§ **Task item**: Only the lines from the one that contains "Image resolution: width=1495" through the end of the entries, both included, should be transcribed, exactly and without pictures.

(Collected data)
=== Begin Enclosure ===

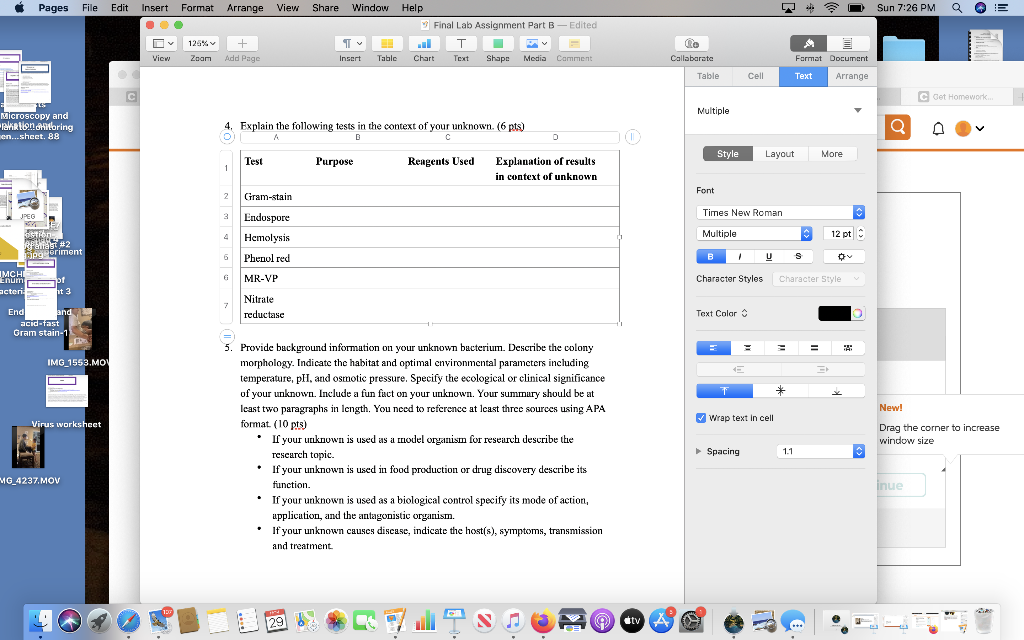The image size is (1024, 640).
Task: Open the Media insert menu
Action: click(x=534, y=44)
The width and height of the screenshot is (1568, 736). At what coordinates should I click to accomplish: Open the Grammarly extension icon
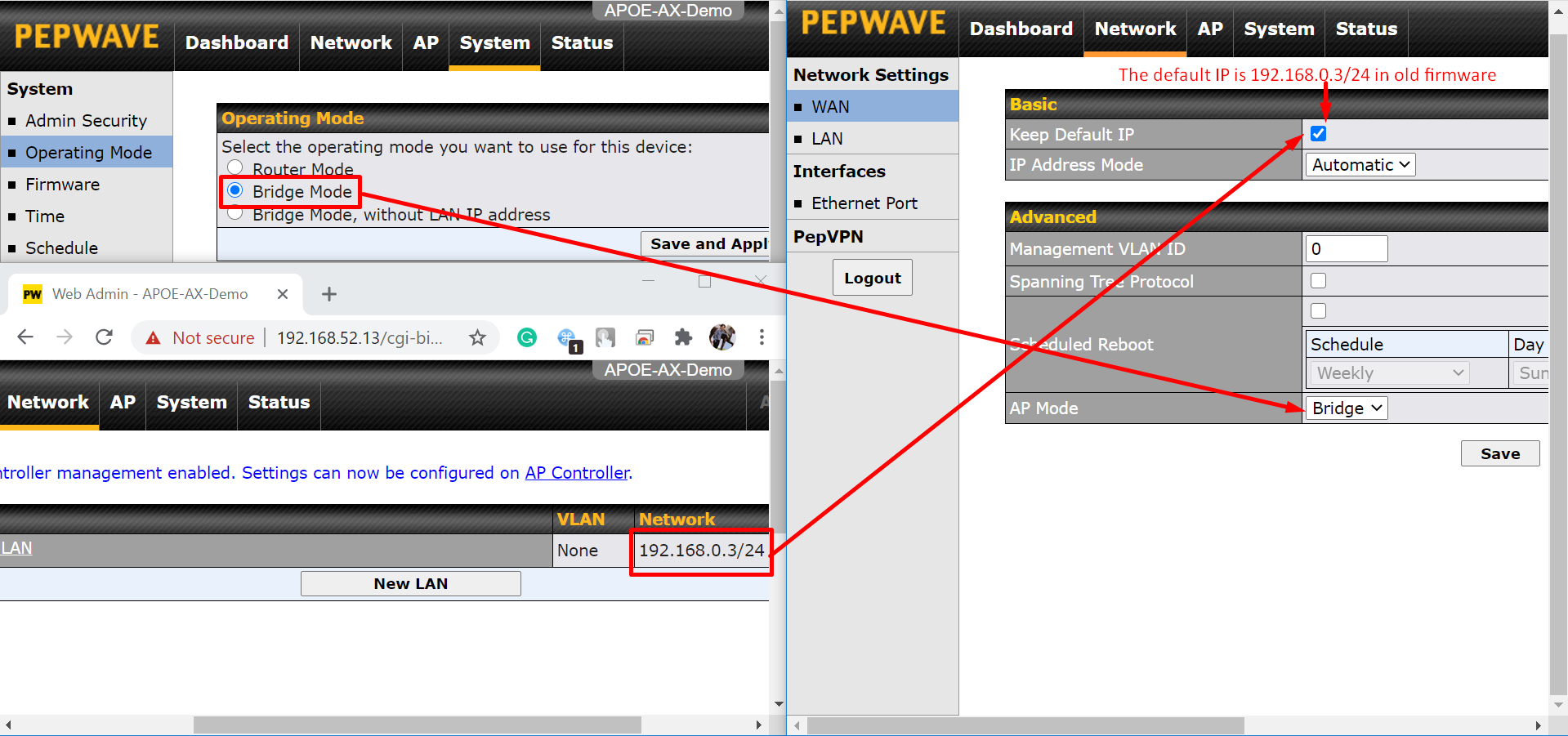click(x=527, y=337)
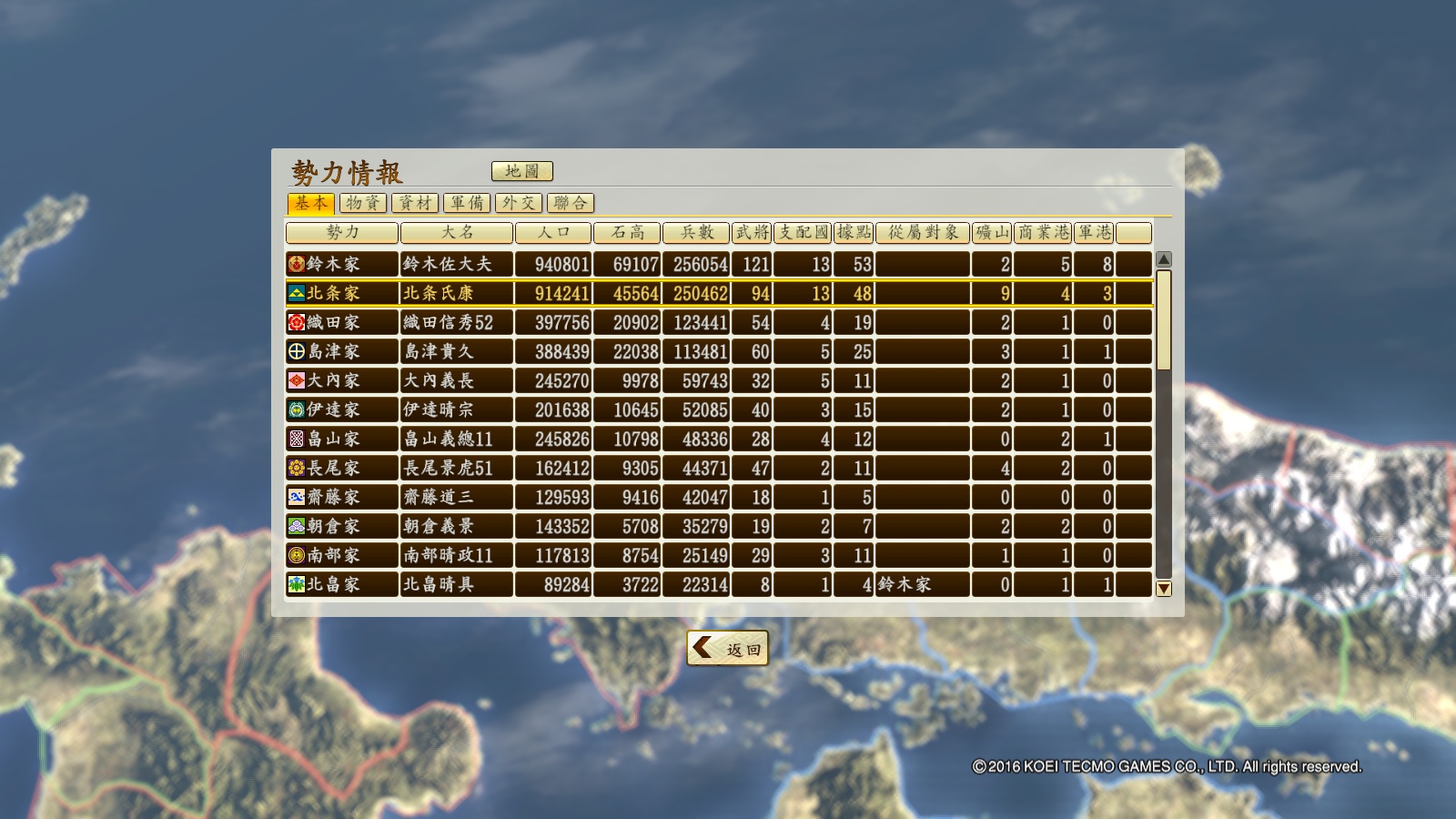This screenshot has width=1456, height=819.
Task: Click the 長尾家 clan crest icon
Action: [x=297, y=468]
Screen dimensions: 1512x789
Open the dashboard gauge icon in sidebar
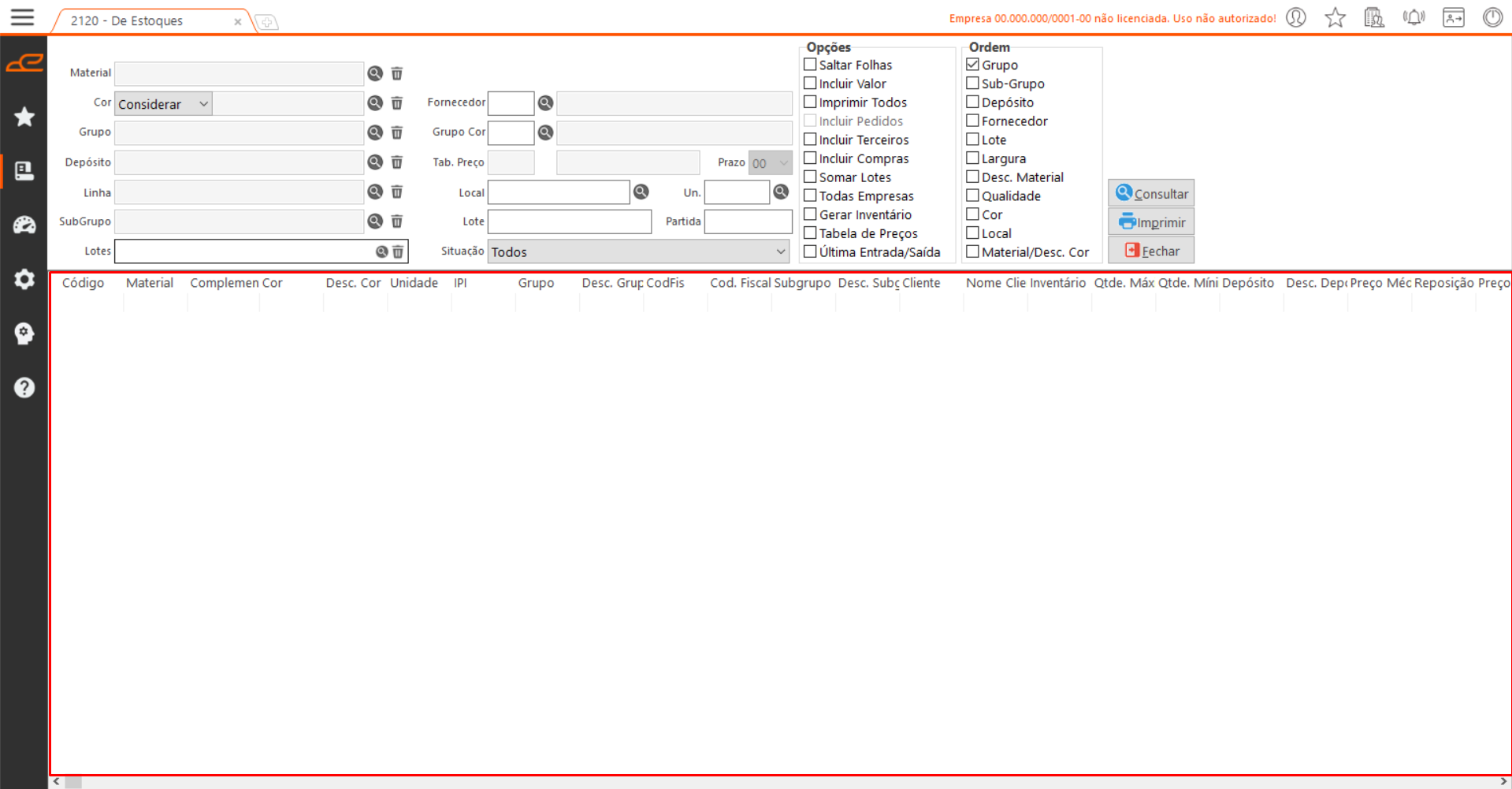(x=24, y=225)

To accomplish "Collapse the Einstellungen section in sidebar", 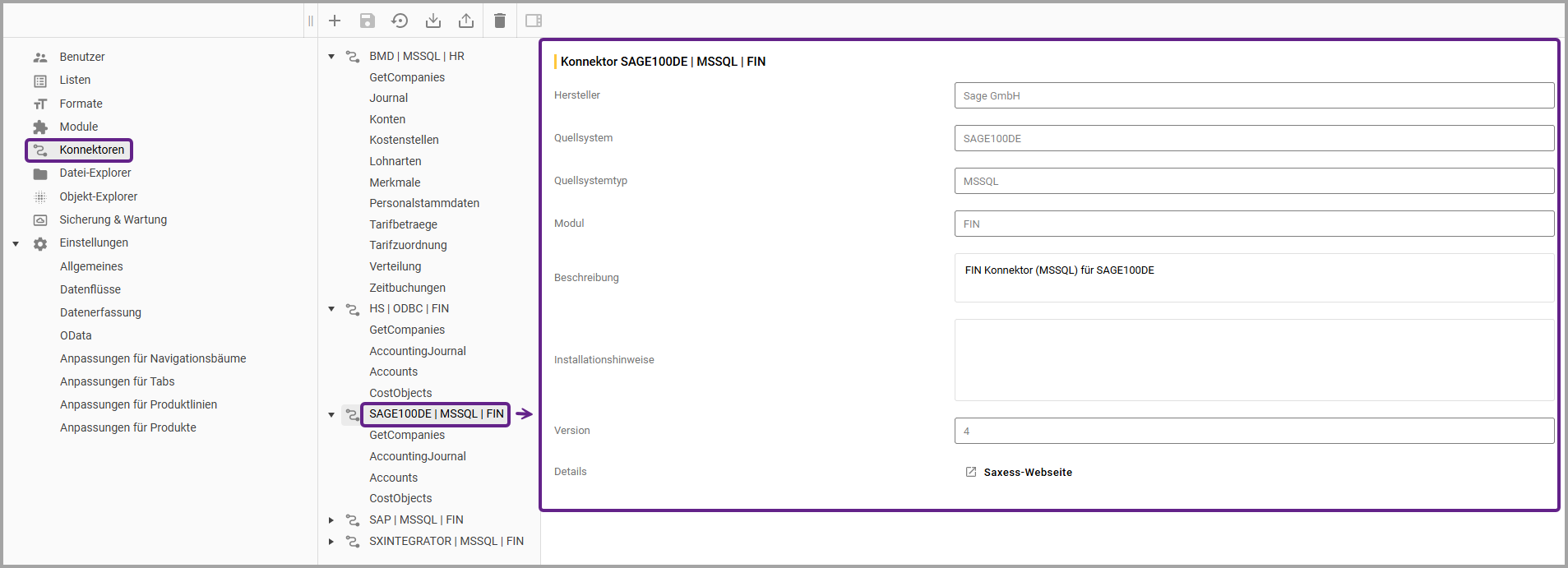I will pyautogui.click(x=16, y=243).
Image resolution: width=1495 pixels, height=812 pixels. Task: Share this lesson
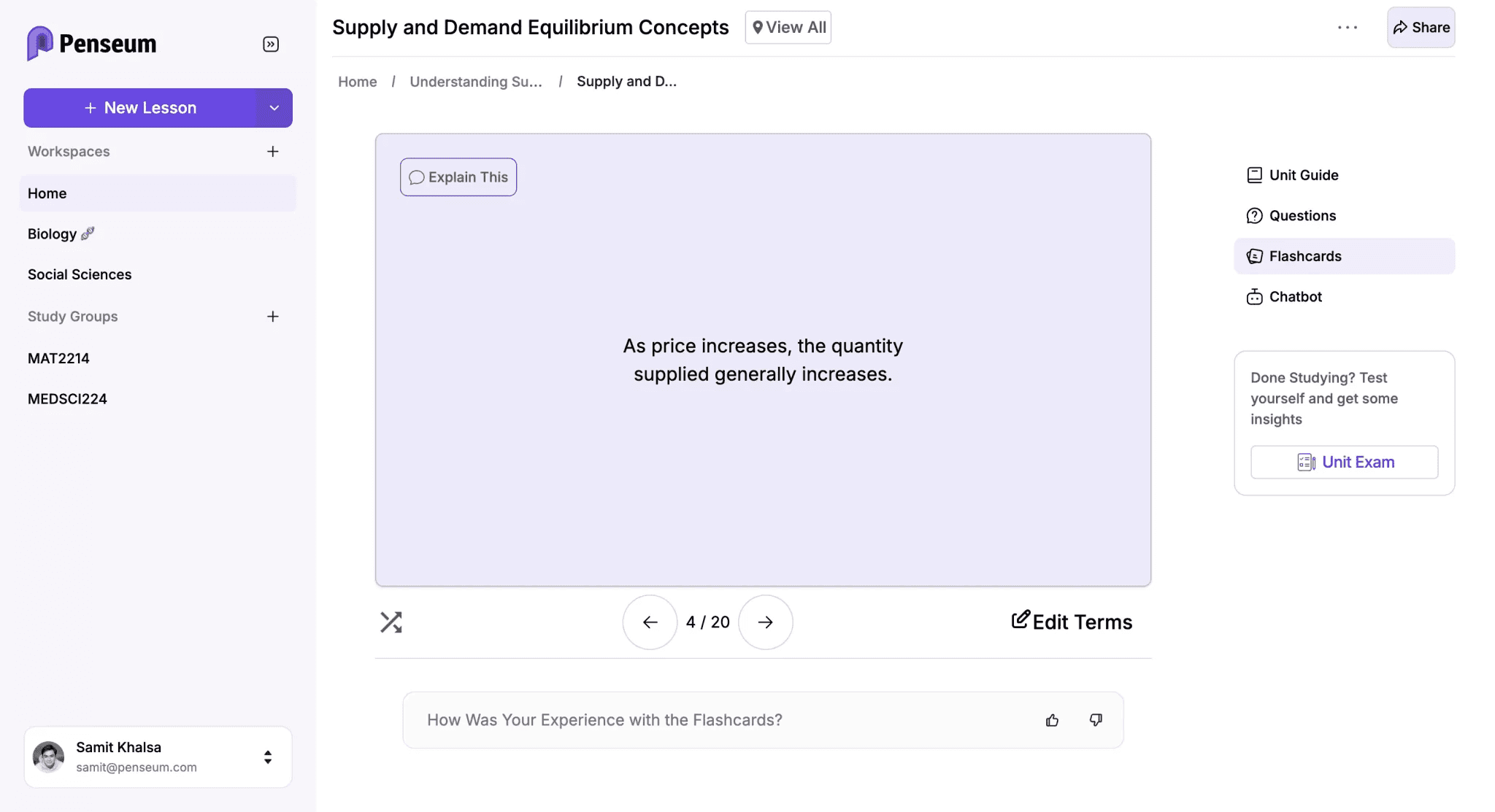tap(1419, 27)
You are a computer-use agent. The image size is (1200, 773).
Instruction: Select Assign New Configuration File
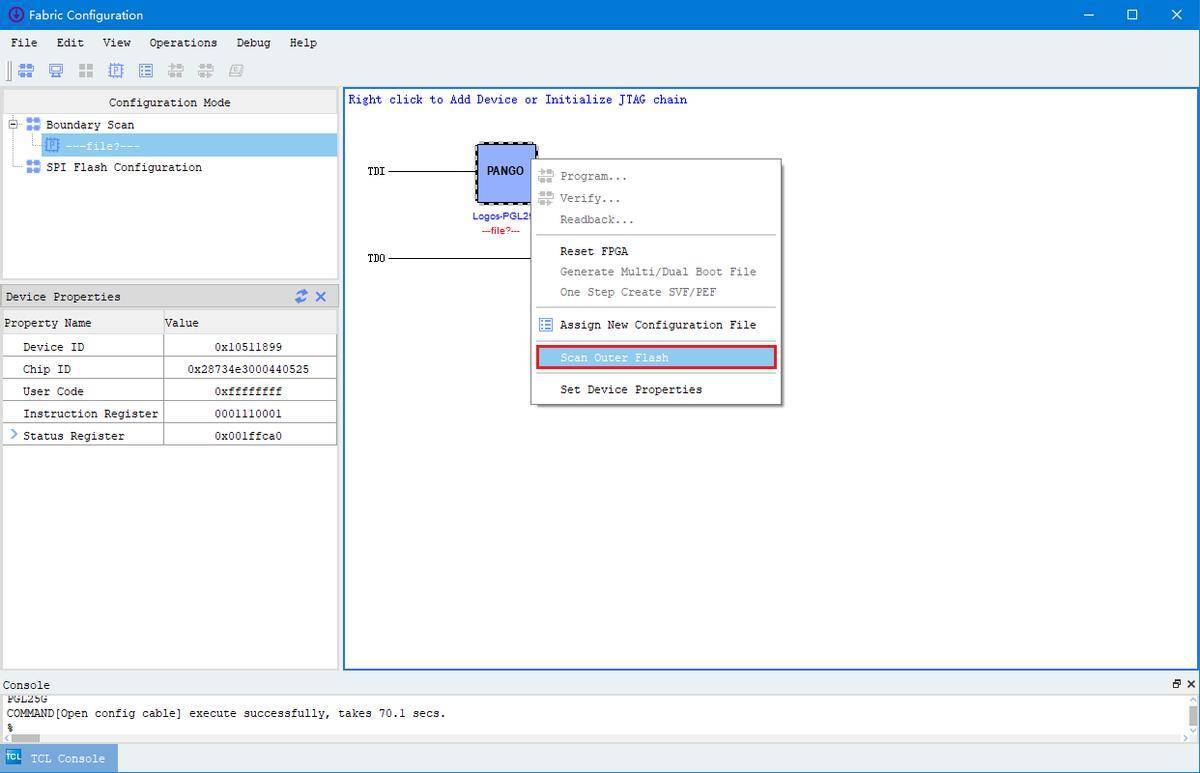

=== End Enclosure ===

§ **Response to this exercise**:
Image resolution: width=1495 pixels, height=812 pixels. Task: Share this lesson
tap(1419, 27)
You are a computer-use agent. The image size is (1200, 773).
Instruction: Select Assign New Configuration File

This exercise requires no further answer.